Andar
"La solución está en andar", me dijo el médico, "camine usted una hora diaria y vuelva al mes que viene". "De acuerdo, pero a dónde voy". "No hace falta que vaya a ningún sitio, hombre de Dios, dé vueltas al barrio o cómprese un pasillo eléctrico para regular la velocidad a su gusto". Los primeros días fui al parque y vi, en efecto, a mucha gente yendo con frenesí de un lado a otro sin quedarse en ninguno. Daba la impresión de que acabaran de estrenar las piernas y pretendieran recuperar el tiempo o los kilómetros perdidos. Algunos corrían para llegar antes a donde no iban, pensé, o quizá porque habían permanecido sentados más tiempo que los otros y el médico les había puesto una penitencia mayor.Yo me movía entre ellos observando el reloj para fingir que era una persona ocupada. Pero no engañaba a nadie. ¿A dónde va a ir uno a las nueve de la mañana, en chándal, y parque a través? A las dos semanas, viendo que no me hacían caso, dejé de disimular y empecé a pasar inadvertido. A la tercera, me coloqué unos auriculares en los oídos ocultando los extremos libres bajo la sudadera, para que no se notara la ausencia del casete. Lo aprendí de un jubilado al que un día se le cayeron los cascos delante de mí y me hizo un guiño cómplice, como si se tratara de un truco habitual. A la cuarta, había perdido dos kilos, y con ellos, la fe en la lógica.

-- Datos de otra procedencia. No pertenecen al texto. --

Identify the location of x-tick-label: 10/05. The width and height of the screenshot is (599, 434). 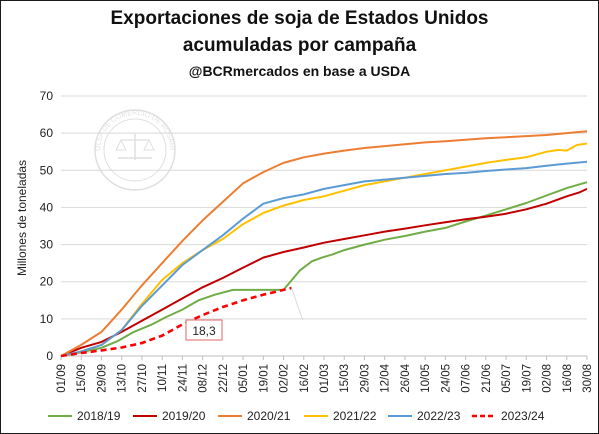
(426, 378).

Así que me compré un pasillo eléctrico y cada mañana andaba 10 kilómetros con los ojos cerrados sin salir del cuarto de estar. Entonces comencé a llegar sin proponérmelo a una biblioteca irreal con vidrieras góticas y funcionarias encuadernadas en piel, que me llamaban por mi nombre. Mi familia ha escondido el pasillo para que deje de ir. Pero no me importa, porque me he hecho con una bicicleta estática y llego antes. Lo que me cuesta es volver.